Sous Jospin, après d’âpres négociations avec les syndicats, le dispositif est maintenu pour les seuls journalistes. Désormais, cela correspond plus à une aide indirecte à la presse, secteur en crise et ultra subventionné. Mais ce ne sont plus 30%, mais un forfait de 7650 euros que l’on peut déduire. Depuis, beaucoup continuent de critiquer l’existence même de cette niche et accusent les journalistes de corporatisme. Les opposants pointent du doigt les grands pontes et les stars du PAF, qui n’ont pas besoin de cette niche selon eux.

Je bénéficie moi-même de cet abattement. Etant pigiste, avec des revenus irréguliers, la somme de 7650 euros correspond peu ou prou à la moitié de mes revenus annuels. L’abattement m’exonère donc de payer un impôt sur le revenu. Mais qu’on ne se méprenne pas. Je suis profondément de gauche et croit en la redistribution et la solidarité. Je serai fière le jour où je paierai des impôts : cela signifiera que je gagne suffisamment bien ma vie. Et je serai ravie de rendre à la collectivité ce qu’elle m’a donné. Mais pour l’heure, quand je gagne 500 euros 3 mois de suite, j’ai déjà du mal à joindre les deux bouts. Imaginez si je devais payer des impôts.

 

Des solutions pour adapter le système

Cependant, je comprends les critiques des opposants et pense que le gouvernement aurait dû engager une réforme. En l’état, il donne l’impression d’avoir cédé à une profession qui pouvait lui nuire. Pourtant, plusieurs axes de réformes sont possibles, sans qu’il soit nécessaire de supprimer la niche, pour faire en sorte qu’elle profite à ceux qui en ont vraiment besoin :

selon la taille de l’entreprise de presse : on pourrait réserver cet abattement aux petites structures, qui ne proposent effectivement pas le remboursement des frais. Aujourd’hui, l’avantage bénéficie 2 fois à certains salariés : remboursement par l’entreprise et déduction fiscale par l’Etat.

selon l’ancienneté du salarié dans la profession : le journaliste pourrait bénéficier de cet abattement pendant ses premières années d’exercice ( 2, 3 ou 5 ans), pendant lesquelles il est plus susceptible d’être pigiste ou en CDD et donc de souffrir de précarité.

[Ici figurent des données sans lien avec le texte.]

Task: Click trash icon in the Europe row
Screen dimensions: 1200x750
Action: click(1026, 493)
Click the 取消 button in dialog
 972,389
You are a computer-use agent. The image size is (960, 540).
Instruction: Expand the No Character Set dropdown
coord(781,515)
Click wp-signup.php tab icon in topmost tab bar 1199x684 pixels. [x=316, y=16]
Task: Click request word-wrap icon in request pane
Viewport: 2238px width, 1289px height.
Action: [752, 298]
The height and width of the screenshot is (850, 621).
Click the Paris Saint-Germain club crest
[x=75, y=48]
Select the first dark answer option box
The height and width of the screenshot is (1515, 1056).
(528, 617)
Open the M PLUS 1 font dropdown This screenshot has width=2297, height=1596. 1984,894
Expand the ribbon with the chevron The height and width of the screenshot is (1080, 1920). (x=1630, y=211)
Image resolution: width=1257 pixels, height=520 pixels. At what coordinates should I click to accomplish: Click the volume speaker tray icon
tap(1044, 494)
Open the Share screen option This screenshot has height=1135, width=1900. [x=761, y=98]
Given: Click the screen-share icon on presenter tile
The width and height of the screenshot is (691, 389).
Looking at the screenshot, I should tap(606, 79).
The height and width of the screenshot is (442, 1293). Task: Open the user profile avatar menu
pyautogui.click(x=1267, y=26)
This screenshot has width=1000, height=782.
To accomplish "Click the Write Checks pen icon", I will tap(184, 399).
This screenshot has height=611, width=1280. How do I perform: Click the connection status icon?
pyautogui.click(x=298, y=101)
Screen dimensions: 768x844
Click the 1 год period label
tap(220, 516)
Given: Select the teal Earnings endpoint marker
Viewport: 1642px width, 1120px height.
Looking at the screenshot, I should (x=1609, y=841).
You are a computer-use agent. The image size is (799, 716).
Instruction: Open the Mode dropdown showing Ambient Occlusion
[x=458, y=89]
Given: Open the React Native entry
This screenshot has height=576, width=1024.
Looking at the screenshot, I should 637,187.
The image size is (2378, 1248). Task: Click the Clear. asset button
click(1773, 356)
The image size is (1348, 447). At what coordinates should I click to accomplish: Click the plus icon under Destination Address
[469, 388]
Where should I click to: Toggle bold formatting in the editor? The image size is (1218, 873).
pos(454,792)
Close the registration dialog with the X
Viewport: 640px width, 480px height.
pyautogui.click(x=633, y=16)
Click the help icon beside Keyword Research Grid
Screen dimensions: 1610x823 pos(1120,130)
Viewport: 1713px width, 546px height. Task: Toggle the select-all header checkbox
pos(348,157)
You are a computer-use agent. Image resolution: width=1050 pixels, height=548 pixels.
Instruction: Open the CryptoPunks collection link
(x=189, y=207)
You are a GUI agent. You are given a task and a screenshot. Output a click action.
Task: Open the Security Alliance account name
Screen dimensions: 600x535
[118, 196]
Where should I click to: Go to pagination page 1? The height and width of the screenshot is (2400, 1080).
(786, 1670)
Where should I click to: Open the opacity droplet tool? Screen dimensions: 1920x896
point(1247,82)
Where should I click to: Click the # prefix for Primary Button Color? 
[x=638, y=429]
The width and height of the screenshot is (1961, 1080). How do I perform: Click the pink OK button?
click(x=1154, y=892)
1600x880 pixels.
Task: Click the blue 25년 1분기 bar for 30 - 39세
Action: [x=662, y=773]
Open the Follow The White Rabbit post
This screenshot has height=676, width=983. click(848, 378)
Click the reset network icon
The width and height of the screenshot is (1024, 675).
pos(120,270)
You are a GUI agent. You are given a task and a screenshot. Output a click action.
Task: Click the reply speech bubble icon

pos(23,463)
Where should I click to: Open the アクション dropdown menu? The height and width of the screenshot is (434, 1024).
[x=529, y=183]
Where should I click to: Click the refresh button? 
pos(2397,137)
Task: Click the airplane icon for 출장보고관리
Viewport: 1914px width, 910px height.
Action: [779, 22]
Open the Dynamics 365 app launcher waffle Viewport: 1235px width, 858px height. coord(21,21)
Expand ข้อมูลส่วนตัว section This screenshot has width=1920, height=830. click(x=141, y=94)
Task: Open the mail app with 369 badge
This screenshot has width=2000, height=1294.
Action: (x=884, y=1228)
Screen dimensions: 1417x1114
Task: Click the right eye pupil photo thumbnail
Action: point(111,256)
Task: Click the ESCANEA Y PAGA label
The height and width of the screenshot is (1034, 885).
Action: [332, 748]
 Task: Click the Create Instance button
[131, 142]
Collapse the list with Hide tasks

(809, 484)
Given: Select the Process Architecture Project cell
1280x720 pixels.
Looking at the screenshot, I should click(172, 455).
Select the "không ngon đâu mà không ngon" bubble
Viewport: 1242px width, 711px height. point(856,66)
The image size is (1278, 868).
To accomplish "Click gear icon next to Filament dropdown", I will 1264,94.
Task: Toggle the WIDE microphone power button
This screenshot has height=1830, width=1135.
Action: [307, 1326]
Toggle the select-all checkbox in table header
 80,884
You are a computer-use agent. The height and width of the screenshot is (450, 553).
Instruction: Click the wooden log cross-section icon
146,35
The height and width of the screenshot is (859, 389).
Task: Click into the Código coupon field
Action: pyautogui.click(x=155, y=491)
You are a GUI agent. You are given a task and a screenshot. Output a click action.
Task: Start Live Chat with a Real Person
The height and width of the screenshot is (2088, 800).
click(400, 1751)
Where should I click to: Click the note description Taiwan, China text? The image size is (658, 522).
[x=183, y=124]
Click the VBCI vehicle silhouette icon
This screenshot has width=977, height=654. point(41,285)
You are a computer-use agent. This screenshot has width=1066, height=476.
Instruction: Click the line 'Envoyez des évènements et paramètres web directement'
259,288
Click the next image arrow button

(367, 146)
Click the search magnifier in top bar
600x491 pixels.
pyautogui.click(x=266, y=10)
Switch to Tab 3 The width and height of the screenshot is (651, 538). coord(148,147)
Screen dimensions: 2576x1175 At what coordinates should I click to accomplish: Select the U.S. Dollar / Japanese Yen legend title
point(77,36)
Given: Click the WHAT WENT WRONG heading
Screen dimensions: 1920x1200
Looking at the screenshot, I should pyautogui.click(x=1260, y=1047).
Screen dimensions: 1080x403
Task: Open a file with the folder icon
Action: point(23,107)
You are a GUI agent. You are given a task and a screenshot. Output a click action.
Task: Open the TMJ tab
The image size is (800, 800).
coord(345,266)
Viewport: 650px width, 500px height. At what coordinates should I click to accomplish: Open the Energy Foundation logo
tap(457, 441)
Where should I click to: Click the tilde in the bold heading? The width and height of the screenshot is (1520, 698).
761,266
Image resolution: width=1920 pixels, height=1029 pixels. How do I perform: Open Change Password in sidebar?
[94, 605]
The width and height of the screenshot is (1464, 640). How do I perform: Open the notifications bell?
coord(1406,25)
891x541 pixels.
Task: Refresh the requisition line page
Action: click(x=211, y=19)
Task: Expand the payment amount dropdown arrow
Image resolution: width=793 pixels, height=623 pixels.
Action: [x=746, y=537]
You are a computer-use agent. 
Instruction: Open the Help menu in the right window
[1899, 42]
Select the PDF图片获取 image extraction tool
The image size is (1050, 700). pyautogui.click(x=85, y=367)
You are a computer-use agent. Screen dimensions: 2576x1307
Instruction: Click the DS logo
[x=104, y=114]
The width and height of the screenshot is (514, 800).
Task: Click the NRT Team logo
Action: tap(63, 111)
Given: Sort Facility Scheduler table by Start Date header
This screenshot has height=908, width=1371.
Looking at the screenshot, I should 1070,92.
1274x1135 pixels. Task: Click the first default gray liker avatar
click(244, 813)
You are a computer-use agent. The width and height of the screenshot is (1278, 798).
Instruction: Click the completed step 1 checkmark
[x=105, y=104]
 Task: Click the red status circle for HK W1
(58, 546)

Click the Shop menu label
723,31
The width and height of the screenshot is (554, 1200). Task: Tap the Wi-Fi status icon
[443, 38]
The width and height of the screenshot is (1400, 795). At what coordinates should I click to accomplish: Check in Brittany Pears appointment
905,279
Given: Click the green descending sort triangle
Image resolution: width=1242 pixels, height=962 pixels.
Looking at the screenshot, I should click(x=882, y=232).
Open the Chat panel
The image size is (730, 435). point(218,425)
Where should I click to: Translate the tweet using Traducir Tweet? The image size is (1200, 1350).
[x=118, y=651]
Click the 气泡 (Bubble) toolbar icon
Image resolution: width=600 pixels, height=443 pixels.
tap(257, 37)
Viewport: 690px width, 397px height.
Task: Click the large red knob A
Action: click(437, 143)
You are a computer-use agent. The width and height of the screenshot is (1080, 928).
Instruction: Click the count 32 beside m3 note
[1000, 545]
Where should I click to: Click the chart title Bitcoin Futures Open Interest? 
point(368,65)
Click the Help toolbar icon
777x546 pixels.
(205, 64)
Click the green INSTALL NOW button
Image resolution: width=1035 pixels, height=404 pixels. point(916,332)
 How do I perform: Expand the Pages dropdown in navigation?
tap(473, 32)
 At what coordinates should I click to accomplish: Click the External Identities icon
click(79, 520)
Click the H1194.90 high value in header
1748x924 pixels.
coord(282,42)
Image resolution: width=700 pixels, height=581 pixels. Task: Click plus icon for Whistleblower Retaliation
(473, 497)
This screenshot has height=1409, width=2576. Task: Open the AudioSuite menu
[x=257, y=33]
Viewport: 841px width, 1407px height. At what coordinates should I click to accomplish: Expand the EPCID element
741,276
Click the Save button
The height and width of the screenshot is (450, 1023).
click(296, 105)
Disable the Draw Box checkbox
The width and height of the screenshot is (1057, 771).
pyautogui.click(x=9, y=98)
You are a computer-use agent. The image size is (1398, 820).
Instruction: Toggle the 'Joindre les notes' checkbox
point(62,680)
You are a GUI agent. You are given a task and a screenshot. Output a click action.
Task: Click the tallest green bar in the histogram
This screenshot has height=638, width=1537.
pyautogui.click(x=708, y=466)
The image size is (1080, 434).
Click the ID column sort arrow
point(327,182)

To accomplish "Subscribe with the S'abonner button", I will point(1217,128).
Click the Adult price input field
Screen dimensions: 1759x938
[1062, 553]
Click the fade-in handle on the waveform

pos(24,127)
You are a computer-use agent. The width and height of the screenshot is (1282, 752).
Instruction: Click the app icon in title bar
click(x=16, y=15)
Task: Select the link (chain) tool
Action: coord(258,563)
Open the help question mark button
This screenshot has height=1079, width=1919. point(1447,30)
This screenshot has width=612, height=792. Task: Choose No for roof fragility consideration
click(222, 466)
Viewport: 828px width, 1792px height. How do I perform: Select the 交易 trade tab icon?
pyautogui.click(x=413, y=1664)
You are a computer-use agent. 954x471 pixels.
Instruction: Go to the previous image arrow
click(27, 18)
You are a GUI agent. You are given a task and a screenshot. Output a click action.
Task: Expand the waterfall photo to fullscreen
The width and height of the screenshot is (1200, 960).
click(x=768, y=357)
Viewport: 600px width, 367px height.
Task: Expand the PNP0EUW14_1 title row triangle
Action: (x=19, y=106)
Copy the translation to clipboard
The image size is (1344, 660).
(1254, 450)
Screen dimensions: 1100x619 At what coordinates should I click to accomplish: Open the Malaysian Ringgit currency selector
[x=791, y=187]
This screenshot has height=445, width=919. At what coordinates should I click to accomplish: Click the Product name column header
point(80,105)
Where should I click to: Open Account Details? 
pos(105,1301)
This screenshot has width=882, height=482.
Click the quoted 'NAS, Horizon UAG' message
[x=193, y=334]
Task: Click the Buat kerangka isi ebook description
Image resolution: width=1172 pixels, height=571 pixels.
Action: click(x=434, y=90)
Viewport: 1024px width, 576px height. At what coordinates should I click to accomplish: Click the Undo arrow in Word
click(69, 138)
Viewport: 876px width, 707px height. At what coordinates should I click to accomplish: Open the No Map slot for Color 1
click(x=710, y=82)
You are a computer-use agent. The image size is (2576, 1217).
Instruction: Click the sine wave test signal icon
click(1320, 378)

selon les revenus du salarié : à l’heure actuelle, il n’est pas fait de distinction. Pourtant, on comprend très bien que les patrons de presse ou les grandes stars de la télé et de la radio qui gagnent de très bons salaires n’ont pas besoin de cet abattement et pourraient contribuer davantage. Surtout quand certains cumulent plusieurs fonctions dans diverses entreprises ( mais ceci est un autre débat).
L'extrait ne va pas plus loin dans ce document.